Exercise prompt → Could you return each line of the material that has "computer" in it?

Listed records →
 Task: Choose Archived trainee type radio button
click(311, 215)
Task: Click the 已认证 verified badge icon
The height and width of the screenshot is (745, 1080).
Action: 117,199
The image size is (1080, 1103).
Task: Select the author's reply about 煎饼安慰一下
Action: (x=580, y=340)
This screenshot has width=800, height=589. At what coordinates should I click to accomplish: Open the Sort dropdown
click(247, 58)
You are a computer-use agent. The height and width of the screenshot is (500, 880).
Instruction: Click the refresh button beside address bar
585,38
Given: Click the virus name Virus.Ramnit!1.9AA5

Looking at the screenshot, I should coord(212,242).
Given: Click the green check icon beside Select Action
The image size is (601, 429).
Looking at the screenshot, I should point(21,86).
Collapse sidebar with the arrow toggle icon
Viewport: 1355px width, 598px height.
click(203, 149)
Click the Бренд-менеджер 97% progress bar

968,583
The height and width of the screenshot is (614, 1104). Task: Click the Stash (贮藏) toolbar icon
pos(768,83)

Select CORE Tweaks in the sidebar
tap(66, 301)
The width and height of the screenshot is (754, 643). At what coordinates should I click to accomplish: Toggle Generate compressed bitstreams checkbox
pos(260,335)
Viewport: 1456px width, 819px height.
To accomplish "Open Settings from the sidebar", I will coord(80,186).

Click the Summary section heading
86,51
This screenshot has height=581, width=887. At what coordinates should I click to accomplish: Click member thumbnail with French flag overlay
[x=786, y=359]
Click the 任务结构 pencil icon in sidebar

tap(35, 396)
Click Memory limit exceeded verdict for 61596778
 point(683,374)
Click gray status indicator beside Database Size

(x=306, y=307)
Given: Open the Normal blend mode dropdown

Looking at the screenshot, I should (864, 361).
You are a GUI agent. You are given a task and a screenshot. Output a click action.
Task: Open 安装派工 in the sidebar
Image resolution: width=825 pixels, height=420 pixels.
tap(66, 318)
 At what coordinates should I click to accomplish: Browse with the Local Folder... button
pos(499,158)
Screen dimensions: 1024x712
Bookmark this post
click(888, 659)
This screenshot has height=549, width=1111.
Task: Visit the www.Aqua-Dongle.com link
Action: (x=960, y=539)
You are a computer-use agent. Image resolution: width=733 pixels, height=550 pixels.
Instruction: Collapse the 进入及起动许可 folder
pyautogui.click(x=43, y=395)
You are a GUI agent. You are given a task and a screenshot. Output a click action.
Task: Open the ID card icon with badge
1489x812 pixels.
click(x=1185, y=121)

Result of the exercise →
You are a computer-use agent. The height and width of the screenshot is (500, 880).
You are a computer-use agent. Image resolution: width=733 pixels, height=550 pixels.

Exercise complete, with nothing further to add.